Introduction¶

This IPython notebook illustrates how to debug blocker output.

First, we need to import py_entitymatching package and other libraries as follows:

In [1]:

# Import py_entitymatching package
import py_entitymatching as em
import os
import pandas as pd

Then, read the (sample) input tables for blocking purposes.

In [2]:

# Get the datasets directory
datasets_dir = em.get_install_path() + os.sep + 'datasets'

# Get the paths of the input tables
path_A = datasets_dir + os.sep + 'person_table_A.csv'
path_B = datasets_dir + os.sep + 'person_table_B.csv'

In [3]:

# Read the CSV files and set 'ID' as the key attribute
A = em.read_csv_metadata(path_A, key='ID')
B = em.read_csv_metadata(path_B, key='ID')

Debugging Blocker Output¶

First, block using rule-based blocker

In [4]:

# First get features that can be used
feature_table = em.get_features_for_blocking(A, B, validate_inferred_attr_types=False)

In [5]:

# Create rule-based blocker
rb = em.RuleBasedBlocker()
# Add rule : block tuples if name_name_lev(ltuple, rtuple) < 0.8
rb.add_rule(['name_name_lev_sim(ltuple, rtuple) < 0.8'], feature_table)

Out[5]:

'_rule_0'

In [6]:

E = rb.block_tables(A, B, l_output_attrs=['name'], r_output_attrs=['name'])

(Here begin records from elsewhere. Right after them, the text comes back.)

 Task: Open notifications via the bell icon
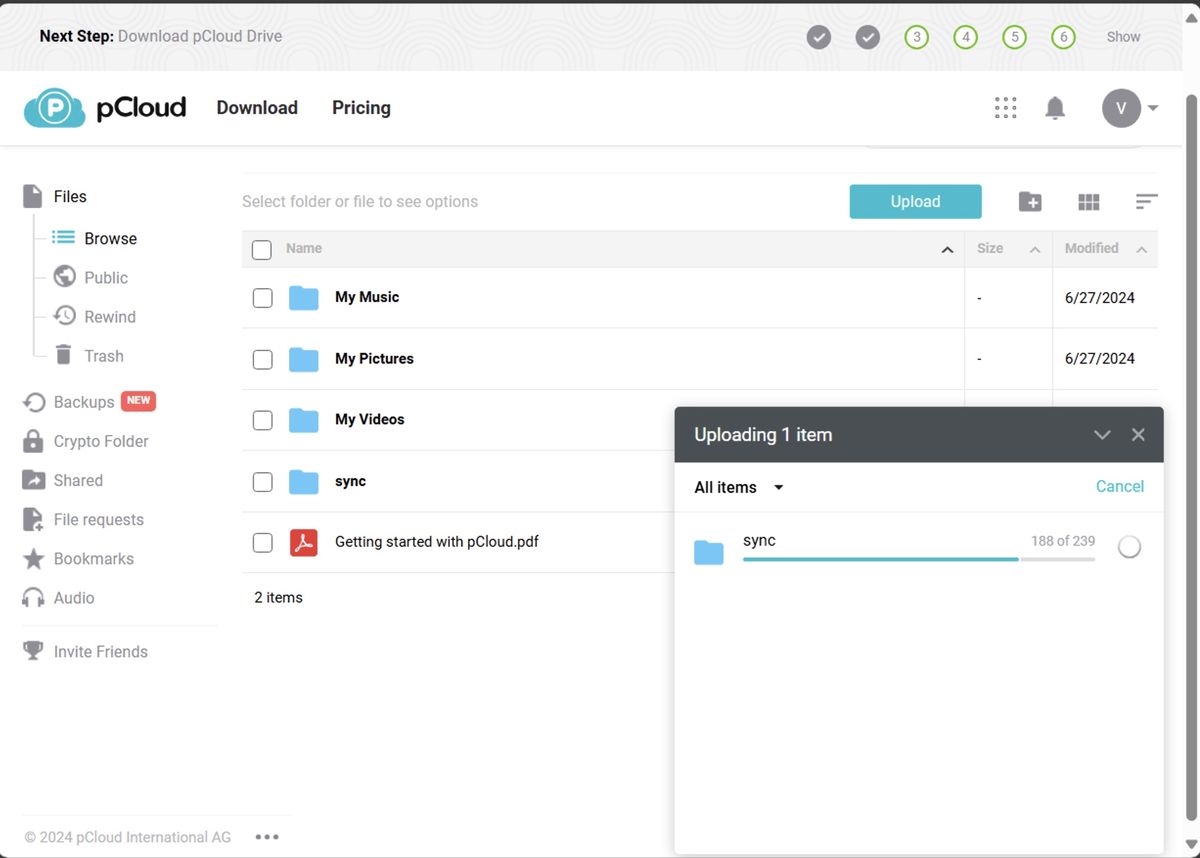[1055, 107]
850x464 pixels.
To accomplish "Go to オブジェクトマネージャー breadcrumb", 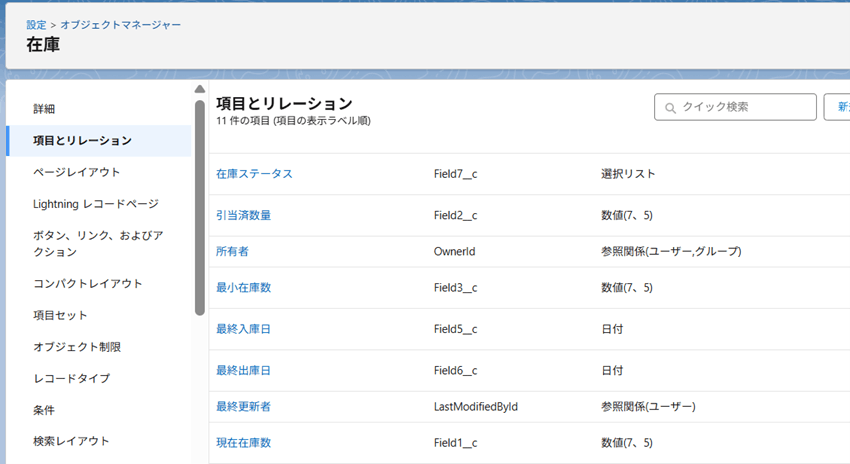I will [120, 24].
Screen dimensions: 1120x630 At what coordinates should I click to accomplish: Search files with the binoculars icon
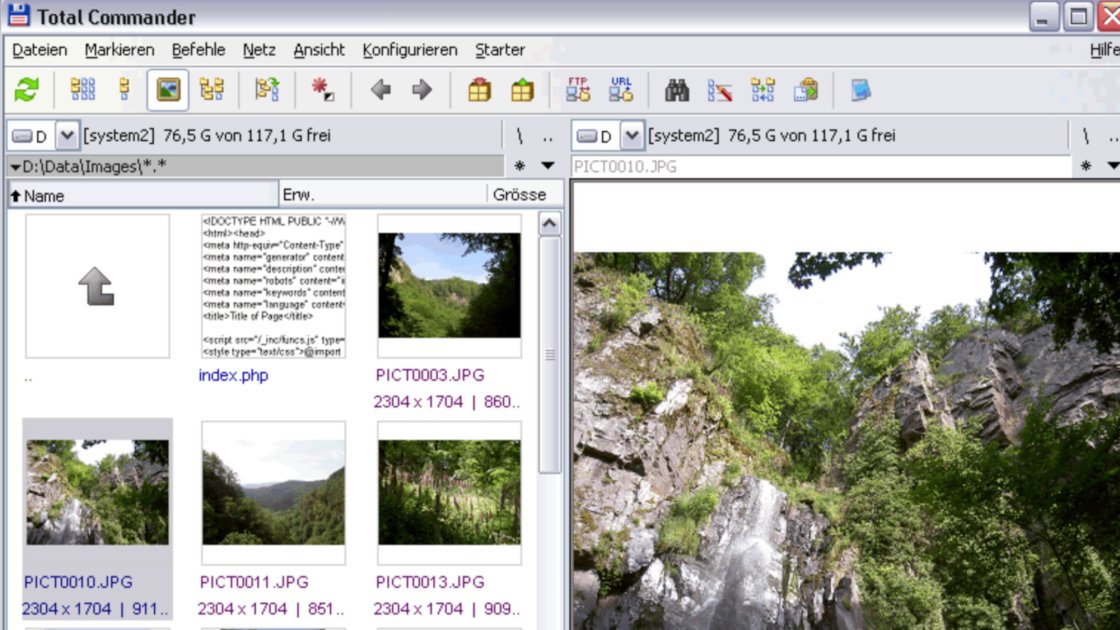click(678, 89)
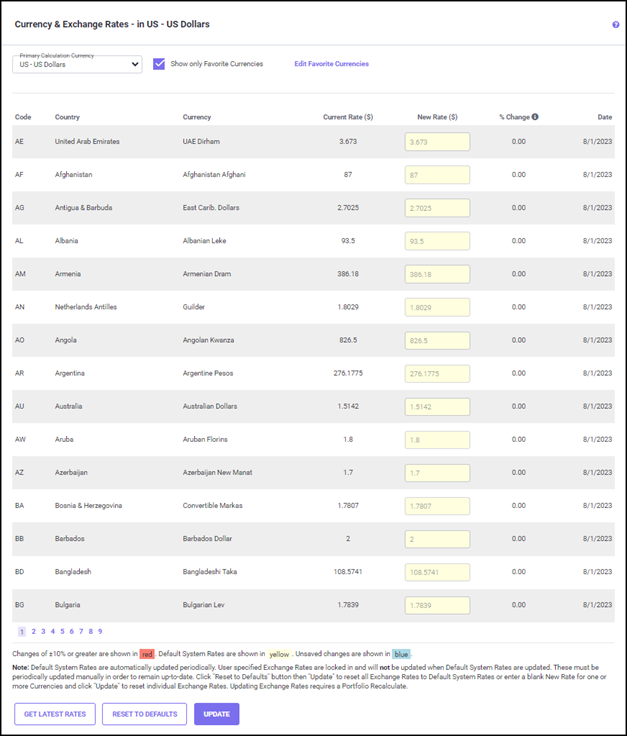This screenshot has height=736, width=627.
Task: Open the Primary Calculation Currency dropdown
Action: [77, 65]
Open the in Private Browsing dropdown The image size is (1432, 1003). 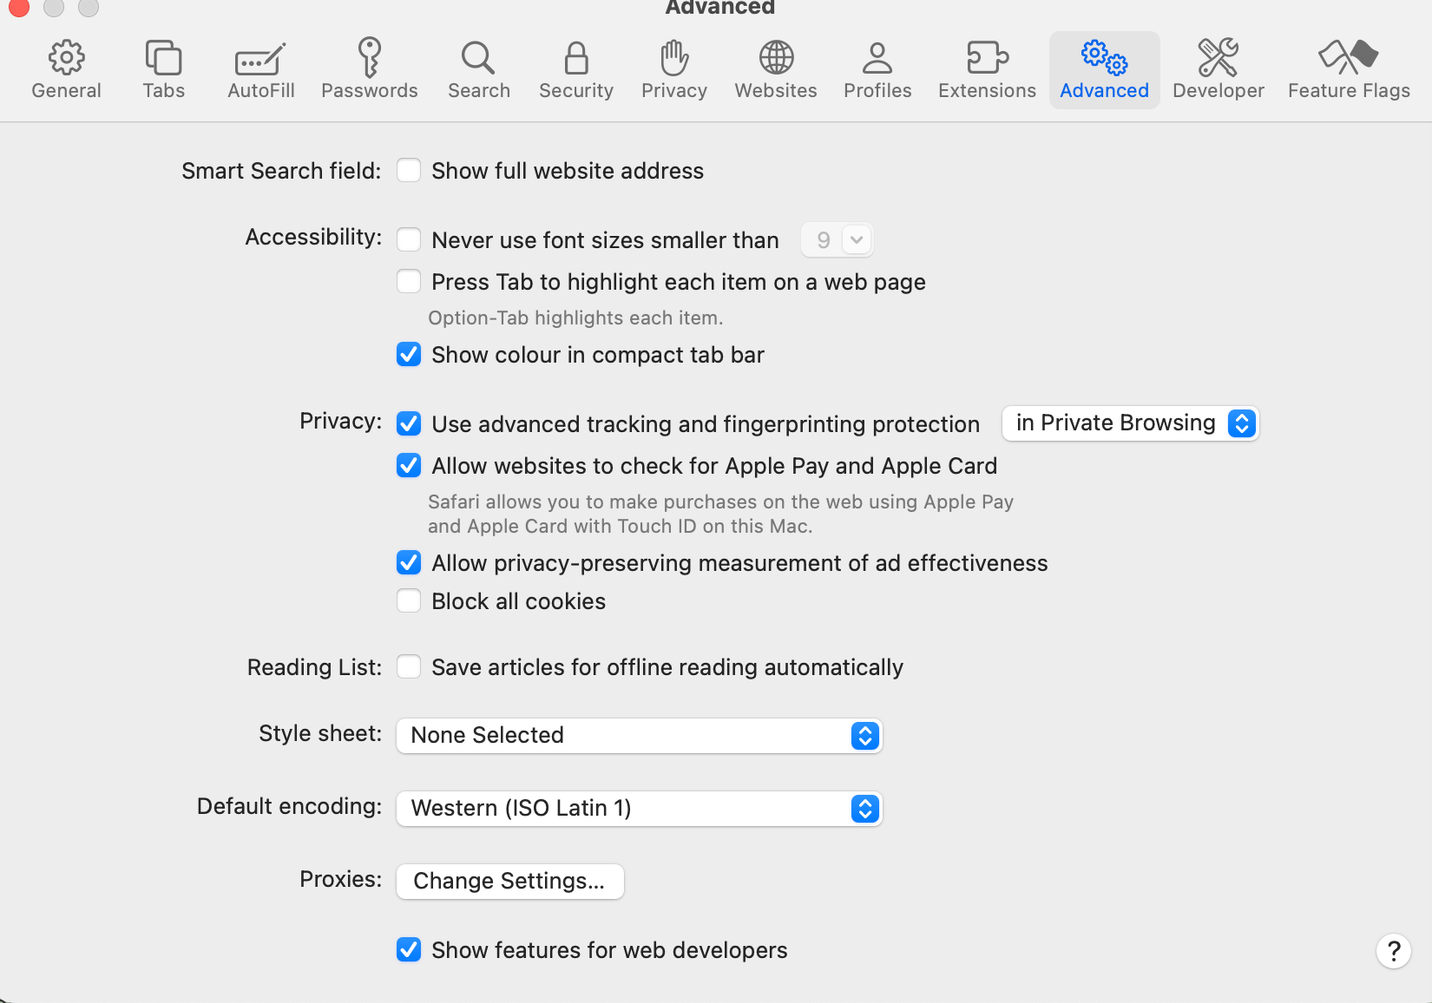click(x=1130, y=423)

0%                          100%
[##############################] | ETA: 00:00:00
Total time elapsed: 00:00:00

In [7]:

Out[7]:

	_id	ltable_ID	rtable_ID	ltable_name	rtable_name
0	0	a5	b5	Alphonse Kemper	Alfons Kemper

In [8]:

dbg = em.debug_blocker(E, A, B, output_size=5)

In [9]:

dbg

Out[9]:

	_id	similarity	ltable_ID	rtable_ID	ltable_name	ltable_address	rtable_name	rtable_address
0	0	0.750000	a2	b3	Michael Franklin	1652 Stockton St, San Francisco	Mike Franklin	1652 Stockton St, San Francisco
1	1	0.750000	a3	b2	William Bridge	3131 Webster St, San Francisco	Bill Bridge	3131 Webster St, San Francisco
2	2	0.272727	a4	b2	Binto George	423 Powell St, San Francisco	Bill Bridge	3131 Webster St, San Francisco
3	3	0.272727	a4	b3	Binto George	423 Powell St, San Francisco	Mike Franklin	1652 Stockton St, San Francisco
4	4	0.272727	a5	b6	Alphonse Kemper	1702 Post Street, San Francisco	Michael Brodie	133 Clement Street, San Francisco

In [10]:

# Create rule-based blocker --- NOTE: we are creating a new blocker !!!
rb = em.RuleBasedBlocker()
# Add rule : block tuples if name_name_lev_sim(ltuple, rtuple) < 0.4
rb.add_rule(['name_name_lev_sim(ltuple, rtuple) < 0.4'], feature_table)

Out[10]:

'_rule_0'

In [11]:

E = rb.block_tables(A, B, l_output_attrs=['name'], r_output_attrs=['name'])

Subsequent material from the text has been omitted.